Maturing markets, as the ‘content market’ now is, require subtlety of approach and refinement. A campaign plan based on an unconnected series of ‘big bang’ content is unconnected from the very audience for which it was really designed to attract and retain.
The answer to this disconnect lies in something I call ‘content flow’, or ‘content dynamics’, and this post is designed to share the concept to allow you to give it a go.
What is content flow?
“The whole is greater than the sum of its parts.” – Aristotle
This quote eloquently ‘sums’ up the true value of content strategy. Your content marketing strategy is not hundreds or thousands of connected stories. It’s one story with a lot of scenes.
The only way of creating any kind of long-term connection with your audience is to introduce variation into your content strategy and connect those important bigger campaigns, or pieces, together using smaller pieces. The best way of visualizing this is to imagine the smaller ‘everyday’ content pieces you produce as ‘whispers’ that keep the campaign alive in between the larger, campaign-led ‘shouts’.
The music of content flow
To understand how to create the variation any good content strategy needs to work, we should look for a moment to some of the greatest content creators to have lived: classical music composers—the masters of the concept of ‘whispering’ and ‘shouting’ to create impact.

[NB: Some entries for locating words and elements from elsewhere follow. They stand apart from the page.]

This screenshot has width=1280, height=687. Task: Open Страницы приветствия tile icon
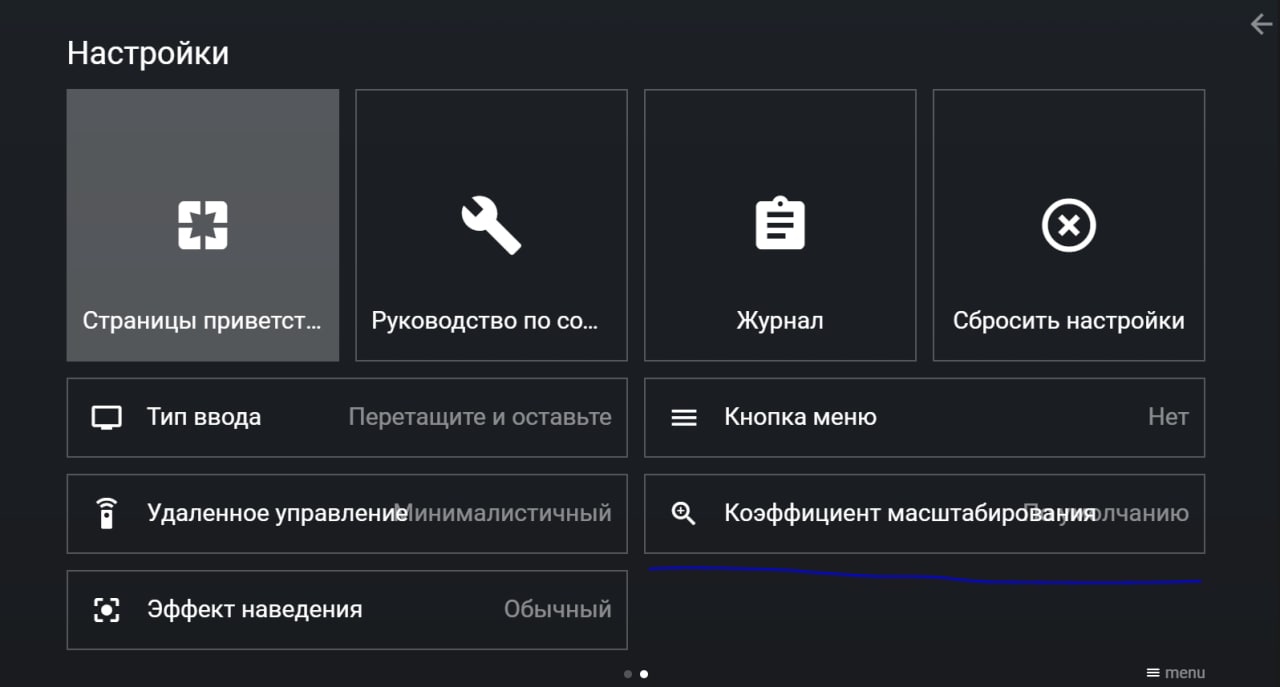point(203,225)
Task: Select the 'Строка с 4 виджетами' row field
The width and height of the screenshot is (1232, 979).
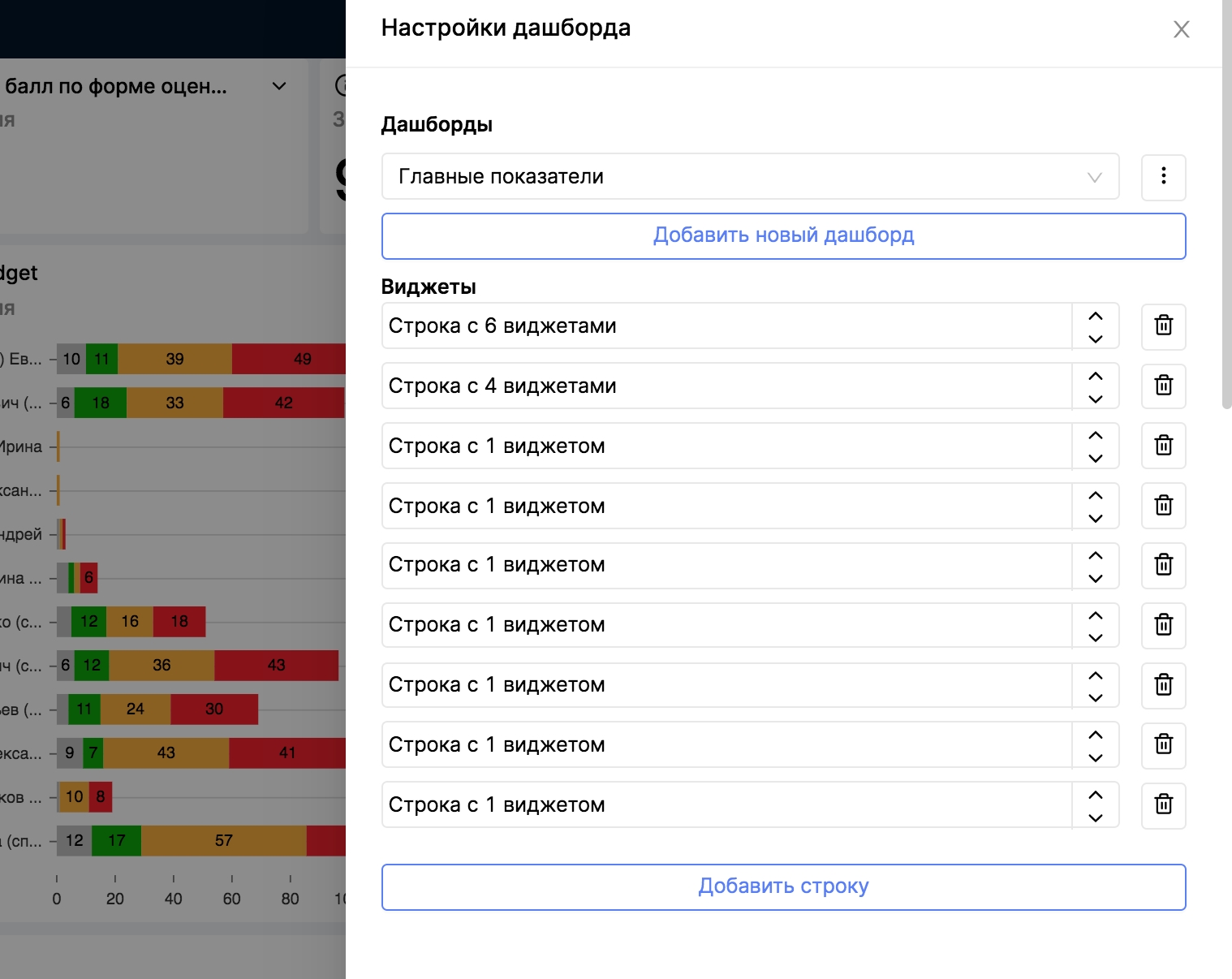Action: pos(726,386)
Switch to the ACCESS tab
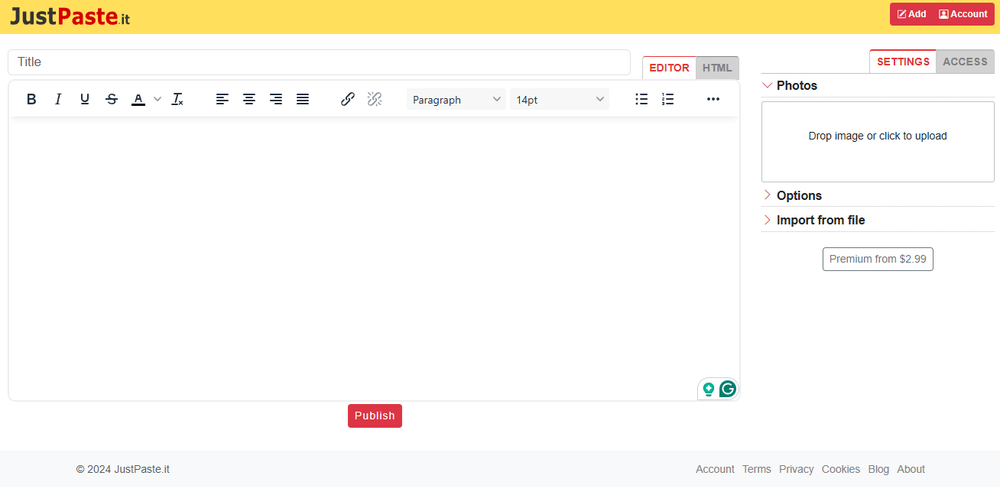 tap(965, 62)
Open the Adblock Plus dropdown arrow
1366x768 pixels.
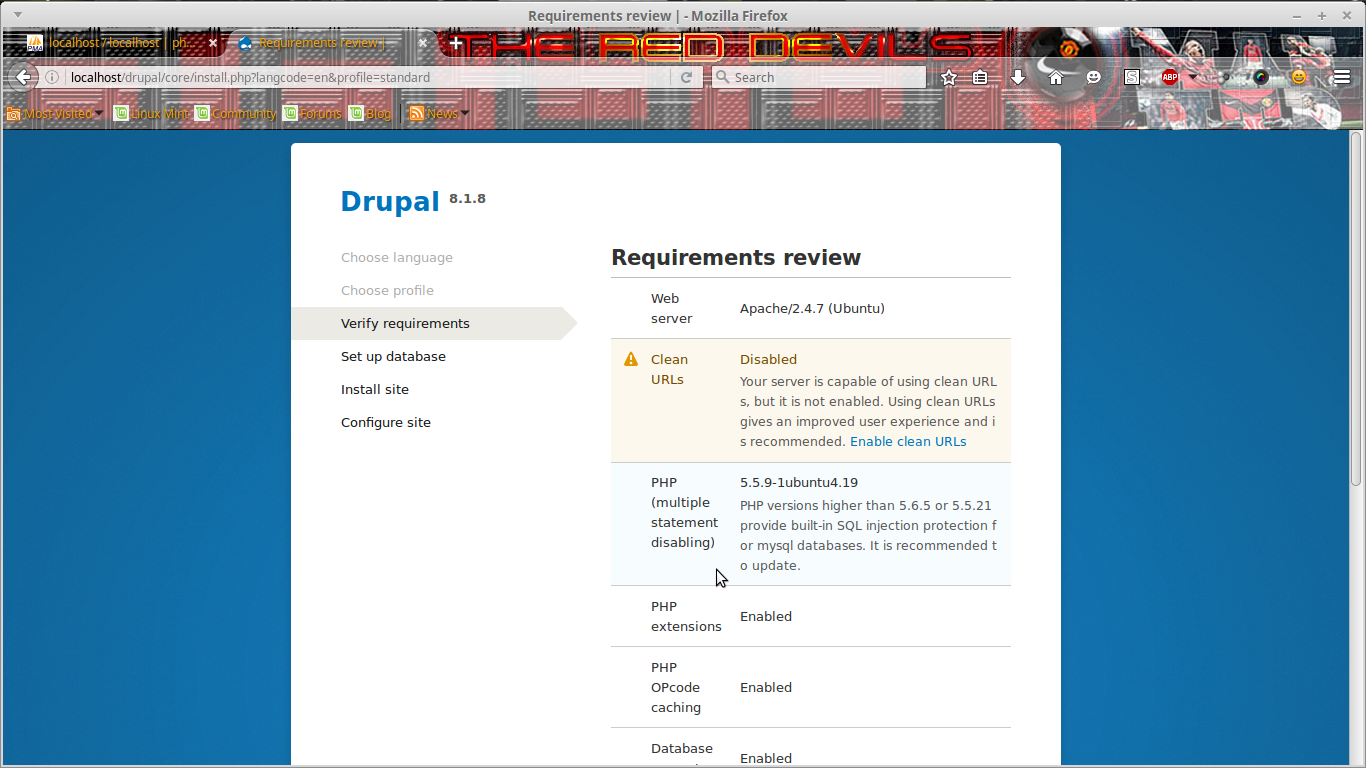coord(1193,76)
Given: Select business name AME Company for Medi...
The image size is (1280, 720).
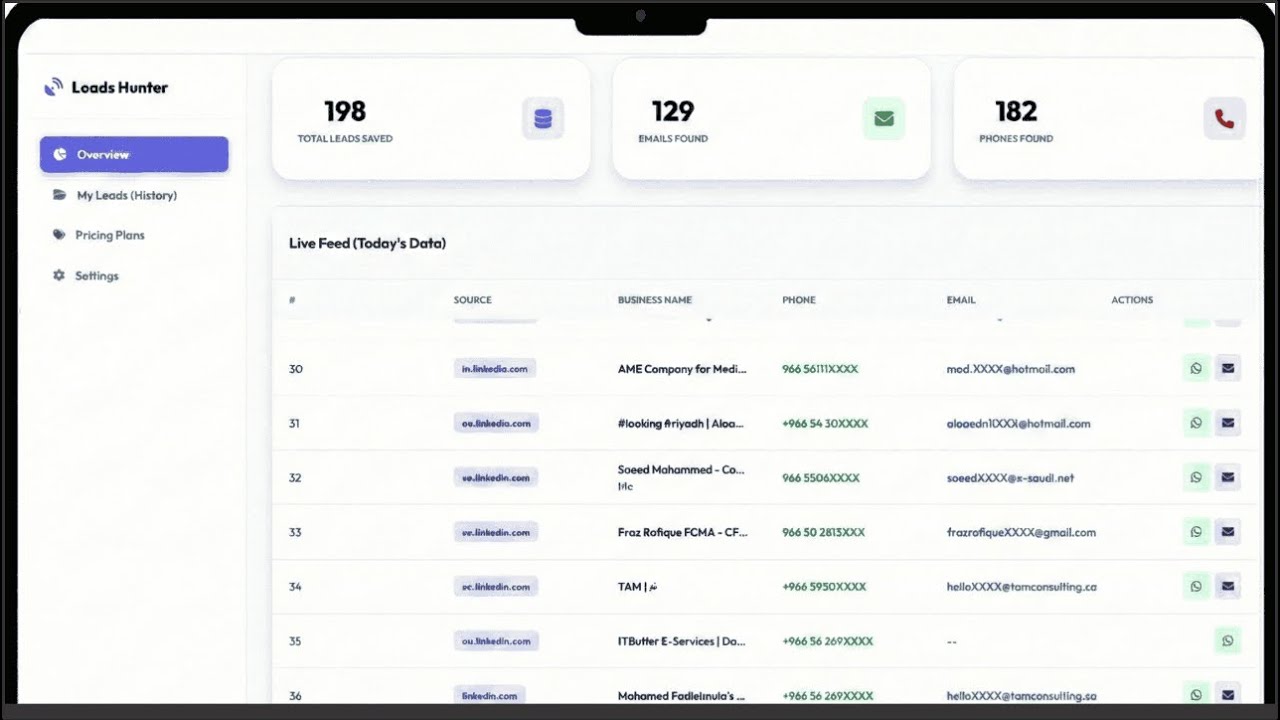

Listen to any ‘great’ piece and you will immediately notice that it has quieter periods followed by great crescendos, utilizing something called dynamic note velocity to create an absorbing ‘journey’ through the composition.
We can clearly see this is we look at the sound wave profile of such a piece. Below is a Beethoven composition with clear crescendos and diminuendos that make the piece so absorbing. This is why classical ‘songs’ can go on for so long without losing your interest.